[start]

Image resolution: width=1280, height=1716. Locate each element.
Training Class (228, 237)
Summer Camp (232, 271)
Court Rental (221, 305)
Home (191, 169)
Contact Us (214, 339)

[end]

◆ **Exercise goal**:
Convert the data above into a two-column Markdown table headed No. and Text, putting each line's number in No. and the line itself in Text, and skip any blank lines.

◆ **Final result**:
| No. | Text |
|---|---|
| 1 | Image resolution: width=1280, height=1716. Locate each element. |
| 2 | Training Class (228, 237) |
| 3 | Summer Camp (232, 271) |
| 4 | Court Rental (221, 305) |
| 5 | Home (191, 169) |
| 6 | Contact Us (214, 339) |